Sette e mezzo a Di Lorenzo, che non risulta come primo marcatore, ma chissenefrega! Giovanni si ricorda del suo passato, quando lo chiamavano Batigol e sblocca la gara col destro a giro che gioca a carambola con la schiena di Montipò. Attacca lo spazio come il poliuretano espanso, copre le necessità dei compagni dando sempre un appoggio, respiro puro per la manovra di un Napoli dove ora tutto trova un senso, come una trama di un film di Nolan giunta all’ultima battuta della sceneggiatura. “Sono disciplinato e organizzato. Uso ordine e metodo per rendere la mia vita possibile”. Memento Napoli.  

Otto come ottanta milioni: un’opportunità ma pure una patata bollente. Perdi uno dei calciatori più decisivi del campionato, chi dice il contrario mente. Kvaratskhelia è un fenomeno, è tra i migliori esterni del mondo e se perdi uno dei migliori esterni el mondo devi rimpiazzarlo. O, almeno, ci devi provare. C’è un craque da 50 milioni, che pare essere perfetto per essere affidato alle sapienti mani di Conte: Alejandro Garnacho ha le sembianze del marmo che fu tra le mani di Agostino di Duccio, prima di essere donato all’immortalità da Michelangelo, che lo trasformò nel David. Datelo ad Antonio e ci divertiamo.

Nove alla leggerezza con cui David Neres spacca in due la partita. Con gli occhi del mondo addosso, per il caso Kvara e per un’eredità che pare a lui destinata, il brasiliano fa ciò che gli riesce meglio: danza sul pallone, o meglio con il pallone. Lo tocca, lo ammalia, lo addomestica prima col destro e poi col sinistro e poi viceversa. Non dà nessun riferimento, rallenta e l’attimo dopo ha già la sesta marcia, passa da 0 a 100 con la rapidità di una Lamborghini Veneno.  Un combustibile che si rinnova in modo perpetuo, una spina nel fianco degli avversari, più fastidioso nell’etichetta interna di una camicia.

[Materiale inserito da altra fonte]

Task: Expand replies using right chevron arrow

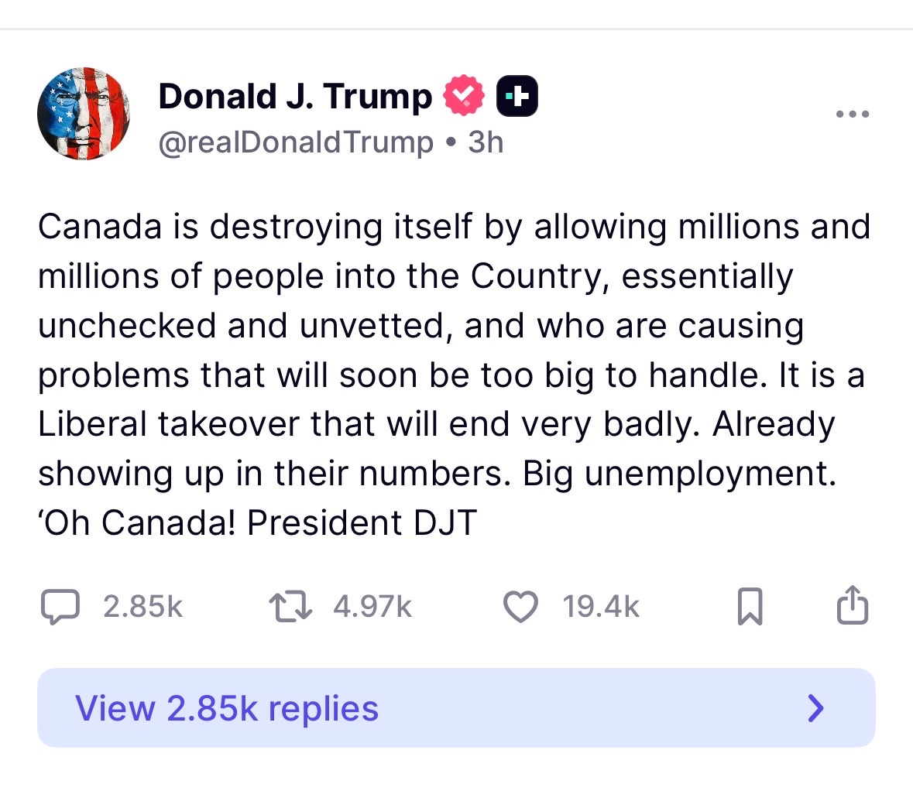Action: 816,708
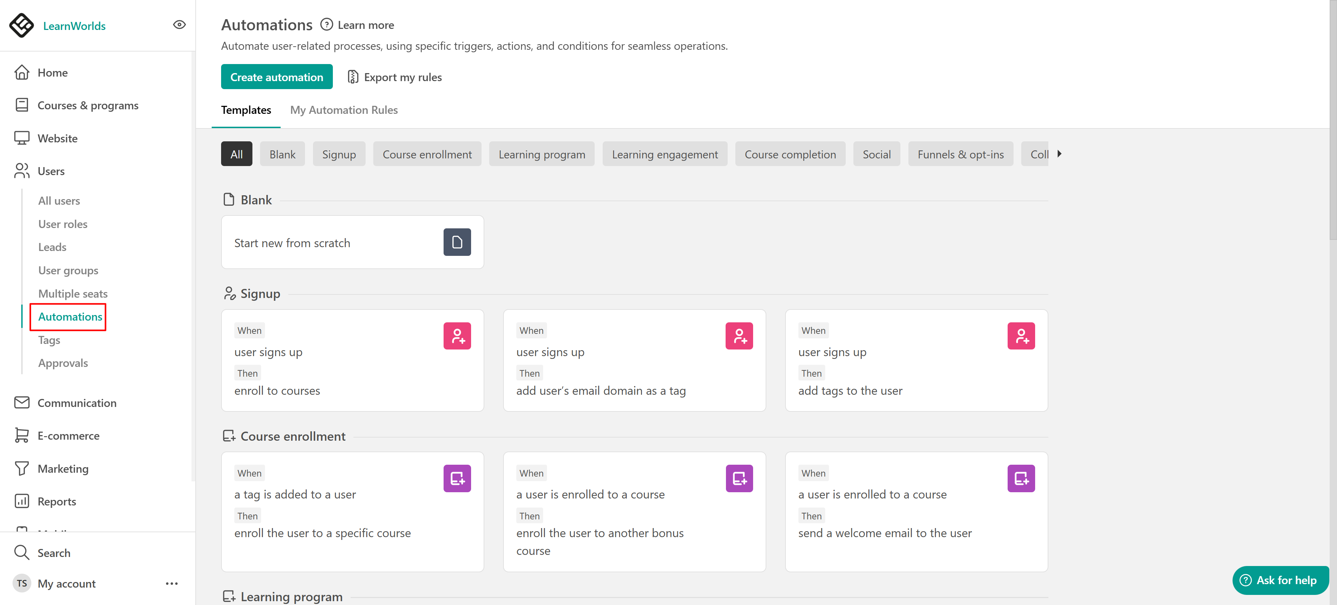Switch to My Automation Rules tab
This screenshot has height=605, width=1337.
pyautogui.click(x=344, y=110)
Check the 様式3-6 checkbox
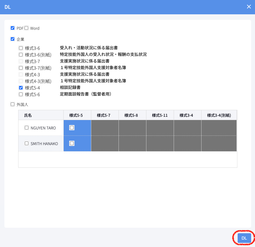The image size is (255, 247). pos(21,48)
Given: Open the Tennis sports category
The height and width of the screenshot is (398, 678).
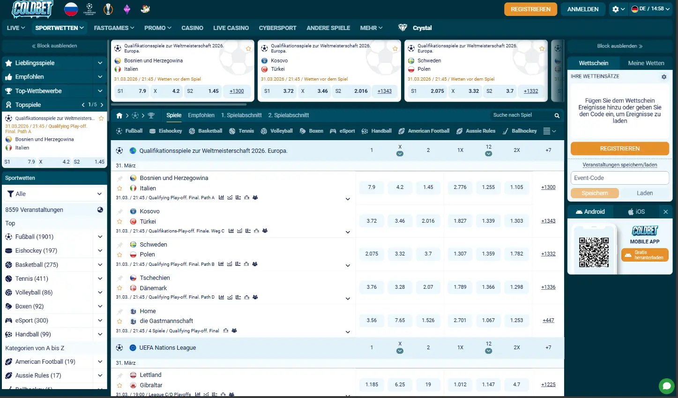Looking at the screenshot, I should pyautogui.click(x=245, y=131).
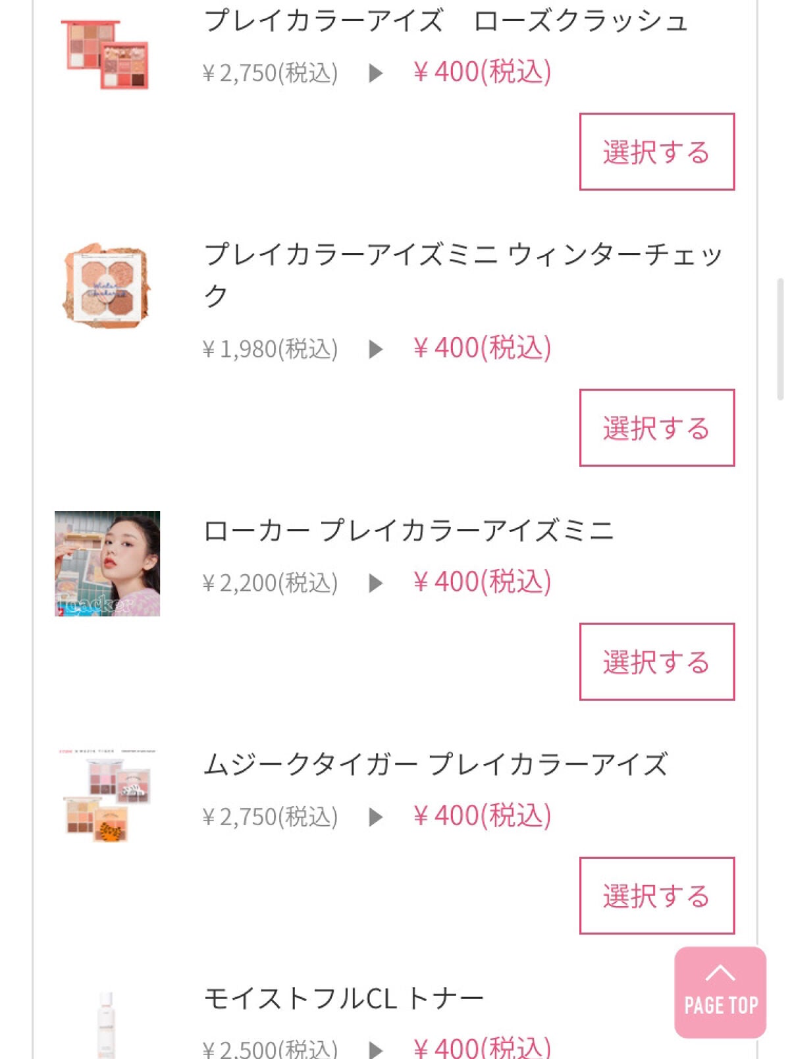Click ムジークタイガー discounted ¥400 price
790x1059 pixels.
click(x=482, y=816)
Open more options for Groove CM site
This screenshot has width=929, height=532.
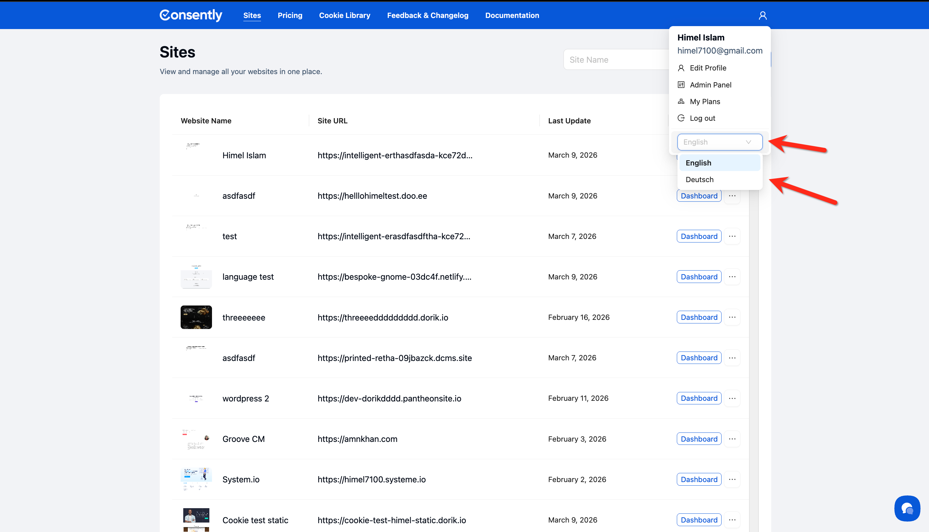[x=732, y=439]
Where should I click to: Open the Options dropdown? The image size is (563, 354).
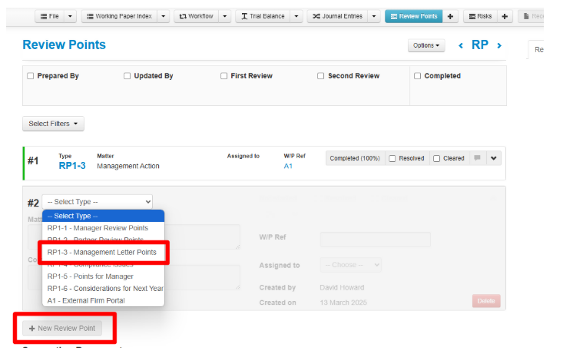tap(426, 46)
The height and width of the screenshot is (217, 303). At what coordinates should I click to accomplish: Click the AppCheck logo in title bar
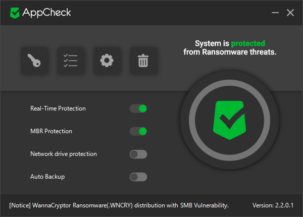pyautogui.click(x=15, y=13)
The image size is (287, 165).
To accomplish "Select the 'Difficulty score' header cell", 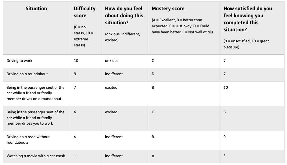I will pos(86,28).
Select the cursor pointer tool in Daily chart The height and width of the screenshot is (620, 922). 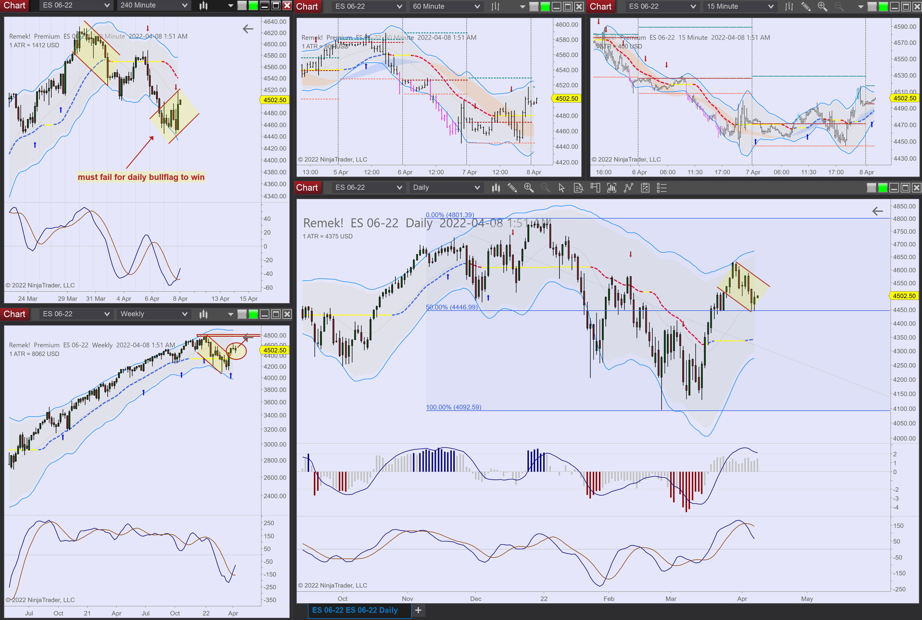pos(561,188)
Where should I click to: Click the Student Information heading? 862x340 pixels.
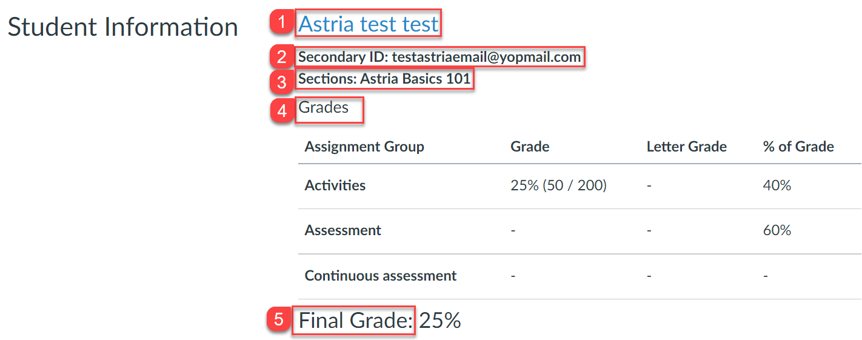click(x=122, y=27)
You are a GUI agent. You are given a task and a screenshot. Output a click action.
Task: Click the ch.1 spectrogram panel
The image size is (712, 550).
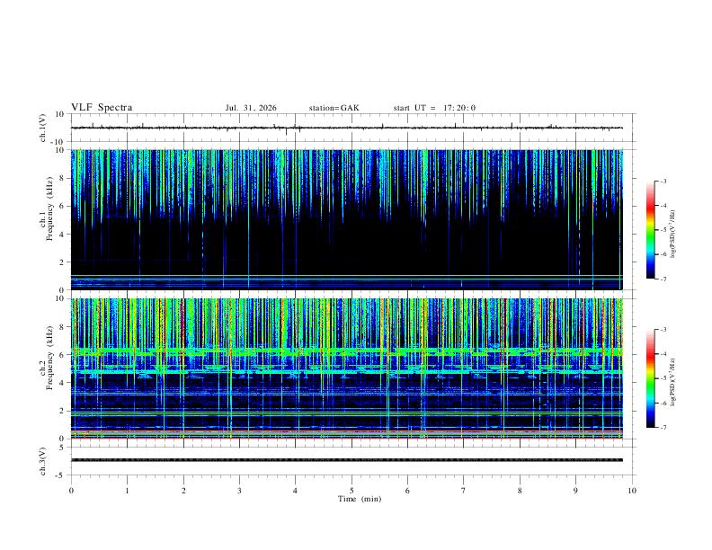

Dieci alle lacrime del gigante, che si flette in due dalla commozione a fine gara nel ricordo di Daniele. Anguissa gioca un’altra partita di consapevole arroganza, culminata nella sassata da venti metri che distrugge le speranze, residuali, del Verona. Chi ha scalato l’Everest racconta che la vetta sembra sempre vicina, ma non arriva mai. La cima di Frank è ancora tutta da scorgere. E da scalare. Come calciatore e come uomo. Così forte e così fragile. Così apparentemente indifferente, così sensibile a tutto. Ha cercato con le mani e con gli occhi il cielo, l’eterno, una stella. Una scia che potesse riportarlo, per l’ultima volta, a scambiare lo sguardo col piccolo Daniele. Sei immenso Anguissa. Napoli ha un cuore che una grande lavagna, che se ci scrivi però non si cancella mai.